* **Problem details**
Recast the lines below as a Markdown table with two columns, Row and Line, giving each line its own numbered row and skipping any blank lines.

* **Material supplied**
## BEGIN
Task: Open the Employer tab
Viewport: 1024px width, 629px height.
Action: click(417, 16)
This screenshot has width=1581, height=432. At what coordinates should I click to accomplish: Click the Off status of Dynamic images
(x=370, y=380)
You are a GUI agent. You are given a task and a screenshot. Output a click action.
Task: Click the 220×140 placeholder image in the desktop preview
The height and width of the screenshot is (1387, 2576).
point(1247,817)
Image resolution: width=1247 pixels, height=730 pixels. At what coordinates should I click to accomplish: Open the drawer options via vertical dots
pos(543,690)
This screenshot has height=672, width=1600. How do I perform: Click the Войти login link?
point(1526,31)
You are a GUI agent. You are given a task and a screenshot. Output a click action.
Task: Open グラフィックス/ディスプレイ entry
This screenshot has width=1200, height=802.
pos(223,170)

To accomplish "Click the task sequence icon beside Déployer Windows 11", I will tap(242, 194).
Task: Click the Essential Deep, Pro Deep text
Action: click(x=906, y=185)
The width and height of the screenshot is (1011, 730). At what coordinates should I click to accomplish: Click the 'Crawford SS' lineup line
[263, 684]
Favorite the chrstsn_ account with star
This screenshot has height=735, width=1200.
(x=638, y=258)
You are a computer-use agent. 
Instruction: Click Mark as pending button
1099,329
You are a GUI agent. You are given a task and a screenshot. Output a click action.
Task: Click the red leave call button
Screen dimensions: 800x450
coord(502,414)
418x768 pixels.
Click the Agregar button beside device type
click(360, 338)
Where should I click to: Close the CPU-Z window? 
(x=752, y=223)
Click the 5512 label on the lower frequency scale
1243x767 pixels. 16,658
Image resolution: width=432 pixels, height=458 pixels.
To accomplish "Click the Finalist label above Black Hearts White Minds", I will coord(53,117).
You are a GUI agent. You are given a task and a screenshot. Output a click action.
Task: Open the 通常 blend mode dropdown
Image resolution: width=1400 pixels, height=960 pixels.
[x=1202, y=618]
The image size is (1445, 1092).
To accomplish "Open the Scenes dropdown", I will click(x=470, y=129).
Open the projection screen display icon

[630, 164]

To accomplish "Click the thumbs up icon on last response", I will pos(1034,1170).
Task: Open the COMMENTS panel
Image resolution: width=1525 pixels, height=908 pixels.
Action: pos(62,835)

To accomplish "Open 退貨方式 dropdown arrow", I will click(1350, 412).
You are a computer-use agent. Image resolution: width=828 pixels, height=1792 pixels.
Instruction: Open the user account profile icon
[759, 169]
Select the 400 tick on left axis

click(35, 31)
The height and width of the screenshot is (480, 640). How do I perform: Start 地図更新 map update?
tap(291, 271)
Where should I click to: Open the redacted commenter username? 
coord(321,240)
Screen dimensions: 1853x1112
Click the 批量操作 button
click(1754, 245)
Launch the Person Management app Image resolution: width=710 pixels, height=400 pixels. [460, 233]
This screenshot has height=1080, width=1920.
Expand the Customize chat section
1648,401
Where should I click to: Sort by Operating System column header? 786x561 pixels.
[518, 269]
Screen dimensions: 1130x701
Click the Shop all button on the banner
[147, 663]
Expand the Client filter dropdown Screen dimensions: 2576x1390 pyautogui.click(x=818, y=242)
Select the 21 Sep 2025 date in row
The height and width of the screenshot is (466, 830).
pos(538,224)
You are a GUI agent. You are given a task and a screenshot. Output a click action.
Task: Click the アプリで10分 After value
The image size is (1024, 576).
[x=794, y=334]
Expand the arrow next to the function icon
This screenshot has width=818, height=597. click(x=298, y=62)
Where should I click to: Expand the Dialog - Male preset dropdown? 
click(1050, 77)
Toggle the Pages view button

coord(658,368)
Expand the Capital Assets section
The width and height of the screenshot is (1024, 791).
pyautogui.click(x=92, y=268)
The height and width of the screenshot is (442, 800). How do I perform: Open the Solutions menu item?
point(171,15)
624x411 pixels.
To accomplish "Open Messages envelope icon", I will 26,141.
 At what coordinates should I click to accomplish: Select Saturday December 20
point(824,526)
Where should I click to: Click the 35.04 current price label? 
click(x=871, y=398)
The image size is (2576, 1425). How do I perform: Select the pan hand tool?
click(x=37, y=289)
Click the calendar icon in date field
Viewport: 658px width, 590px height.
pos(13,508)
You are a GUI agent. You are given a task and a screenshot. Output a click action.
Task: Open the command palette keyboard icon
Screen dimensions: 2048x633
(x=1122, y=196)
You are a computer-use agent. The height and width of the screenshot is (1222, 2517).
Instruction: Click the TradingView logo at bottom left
## END
* **Output of the exercise**
| Row | Line |
|---|---|
| 1 | Task: Open the Employer tab |
| 2 | Viewport: 1024px width, 629px height. |
| 3 | Action: click(417, 16) |
| 4 | This screenshot has width=1581, height=432. At what coordinates should I click to accomplish: Click the Off status of Dynamic images |
| 5 | (x=370, y=380) |
| 6 | You are a GUI agent. You are given a task and a screenshot. Output a click action. |
| 7 | Task: Click the 220×140 placeholder image in the desktop preview |
| 8 | The height and width of the screenshot is (1387, 2576). |
| 9 | point(1247,817) |
| 10 | Image resolution: width=1247 pixels, height=730 pixels. At what coordinates should I click to accomplish: Open the drawer options via vertical dots |
| 11 | pos(543,690) |
| 12 | This screenshot has height=672, width=1600. How do I perform: Click the Войти login link? |
| 13 | point(1526,31) |
| 14 | You are a GUI agent. You are given a task and a screenshot. Output a click action. |
| 15 | Task: Open グラフィックス/ディスプレイ entry |
| 16 | This screenshot has width=1200, height=802. |
| 17 | pos(223,170) |
| 18 | To accomplish "Click the task sequence icon beside Déployer Windows 11", I will tap(242, 194). |
| 19 | Task: Click the Essential Deep, Pro Deep text |
| 20 | Action: click(x=906, y=185) |
| 21 | The width and height of the screenshot is (1011, 730). At what coordinates should I click to accomplish: Click the 'Crawford SS' lineup line |
| 22 | [263, 684] |
| 23 | Favorite the chrstsn_ account with star |
| 24 | This screenshot has height=735, width=1200. |
| 25 | (x=638, y=258) |
| 26 | You are a computer-use agent.  |
| 27 | Instruction: Click Mark as pending button |
| 28 | 1099,329 |
| 29 | You are a GUI agent. You are given a task and a screenshot. Output a click action. |
| 30 | Task: Click the red leave call button |
| 31 | Screen dimensions: 800x450 |
| 32 | coord(502,414) |
| 33 | 418x768 pixels. |
| 34 | Click the Agregar button beside device type |
| 35 | click(360, 338) |
| 36 | Where should I click to: Close the CPU-Z window?  |
| 37 | (x=752, y=223) |
| 38 | Click the 5512 label on the lower frequency scale |
| 39 | 1243x767 pixels. 16,658 |
| 40 | Image resolution: width=432 pixels, height=458 pixels. |
| 41 | To accomplish "Click the Finalist label above Black Hearts White Minds", I will coord(53,117). |
| 42 | You are a GUI agent. You are given a task and a screenshot. Output a click action. |
| 43 | Task: Open the 通常 blend mode dropdown |
| 44 | Image resolution: width=1400 pixels, height=960 pixels. |
| 45 | [x=1202, y=618] |
| 46 | The image size is (1445, 1092). |
| 47 | To accomplish "Open the Scenes dropdown", I will click(x=470, y=129). |
| 48 | Open the projection screen display icon |
| 49 | [630, 164] |
| 50 | To accomplish "Click the thumbs up icon on last response", I will pos(1034,1170). |
| 51 | Task: Open the COMMENTS panel |
| 52 | Image resolution: width=1525 pixels, height=908 pixels. |
| 53 | Action: pos(62,835) |
| 54 | To accomplish "Open 退貨方式 dropdown arrow", I will click(1350, 412). |
| 55 | You are a computer-use agent. Image resolution: width=828 pixels, height=1792 pixels. |
| 56 | Instruction: Open the user account profile icon |
| 57 | [759, 169] |
| 58 | Select the 400 tick on left axis |
| 59 | click(35, 31) |
| 60 | The height and width of the screenshot is (480, 640). How do I perform: Start 地図更新 map update? |
| 61 | tap(291, 271) |
| 62 | Where should I click to: Open the redacted commenter username?  |
| 63 | coord(321,240) |
| 64 | Screen dimensions: 1853x1112 |
| 65 | Click the 批量操作 button |
| 66 | click(1754, 245) |
| 67 | Launch the Person Management app Image resolution: width=710 pixels, height=400 pixels. [460, 233] |
| 68 | This screenshot has height=1080, width=1920. |
| 69 | Expand the Customize chat section |
| 70 | 1648,401 |
| 71 | Where should I click to: Sort by Operating System column header? 786x561 pixels. |
| 72 | [518, 269] |
| 73 | Screen dimensions: 1130x701 |
| 74 | Click the Shop all button on the banner |
| 75 | [147, 663] |
| 76 | Expand the Client filter dropdown Screen dimensions: 2576x1390 pyautogui.click(x=818, y=242) |
| 77 | Select the 21 Sep 2025 date in row |
| 78 | The height and width of the screenshot is (466, 830). |
| 79 | pos(538,224) |
| 80 | You are a GUI agent. You are given a task and a screenshot. Output a click action. |
| 81 | Task: Click the アプリで10分 After value |
| 82 | The image size is (1024, 576). |
| 83 | [x=794, y=334] |
| 84 | Expand the arrow next to the function icon |
| 85 | This screenshot has width=818, height=597. click(x=298, y=62) |
| 86 | Where should I click to: Expand the Dialog - Male preset dropdown?  |
| 87 | click(1050, 77) |
| 88 | Toggle the Pages view button |
| 89 | coord(658,368) |
| 90 | Expand the Capital Assets section |
| 91 | The width and height of the screenshot is (1024, 791). |
| 92 | pyautogui.click(x=92, y=268) |
| 93 | The height and width of the screenshot is (442, 800). How do I perform: Open the Solutions menu item? |
| 94 | point(171,15) |
| 95 | 624x411 pixels. |
| 96 | To accomplish "Open Messages envelope icon", I will 26,141. |
| 97 |  At what coordinates should I click to accomplish: Select Saturday December 20 |
| 98 | point(824,526) |
| 99 | Where should I click to: Click the 35.04 current price label?  |
| 100 | click(x=871, y=398) |
| 101 | The image size is (2576, 1425). How do I perform: Select the pan hand tool? |
| 102 | click(x=37, y=289) |
| 103 | Click the calendar icon in date field |
| 104 | Viewport: 658px width, 590px height. |
| 105 | pos(13,508) |
| 106 | You are a GUI agent. You are given a task and a screenshot. Output a click action. |
| 107 | Task: Open the command palette keyboard icon |
| 108 | Screen dimensions: 2048x633 |
| 109 | (x=1122, y=196) |
| 110 | You are a computer-use agent. The height and width of the screenshot is (1222, 2517). |
| 111 | Instruction: Click the TradingView logo at bottom left |